Read all our stories, celebrating F*cking Awesome Females and continue to spread our message of empowerment and equality not just on March 8, but every day.
As an Indigenous woman (from Canada) who was raised by a single mother within a matriarchal society, I have always understood the unique responsibility and power of women. Many of us embrace the idea of 'girl power'… but what does it actually look like to support and uphold women within our communities? This is a question that I am constantly asking myself. What is empowerment? What does feminism offer in these complex times, especially for Indigenous young women?

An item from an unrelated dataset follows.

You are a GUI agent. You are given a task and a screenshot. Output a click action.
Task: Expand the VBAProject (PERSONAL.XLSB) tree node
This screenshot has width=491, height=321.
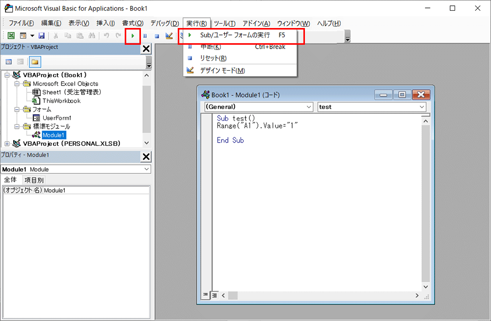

I have been inspired lately by the women coming up behind me. The youth who are claiming space, dissecting old labels, connecting and creating new tools for self-empowerment. Within my own Indigenous community, the resurgence of women's voices has led to a new time of healing. Young woman are actively standing up for life, advocating for social justice, protecting water and our planet. There is a new wave of fearless truth speakers who are rising up and speaking truth.
The repatriation of Indigenous knowledge is leading our youth back to their cultures, the arts and their languages. Spending time with the Manitobah Mukluks Storyboot School in Toronto, I have the privilege of witnessing this. Indigenous-lead arts classes that teach traditional mukluk and moccasin-making to Indigenous youth and travelers alike. This partnership with the TreadRight Foundation and Contiki Cares, offers travelers a chance to learn about Indigenous world views while keeping traditional arts alive. Bead by bead, stitch by stich young people are being inspired to reclaim who they are and share it with the world. I'm thrilled to bring the success of this program to Australia where TreadRight has partnered with the KARI Foundation to offer a similar Indigenous-led arts program in Sydney. Their inspiring Aboriginal youth are bringing song, dance, art and stories to the community and are being empowered to share it with millennial visitors. That's what travel and interacting with local communities is - when you connect human to human, you allow for 'nation to nation' building.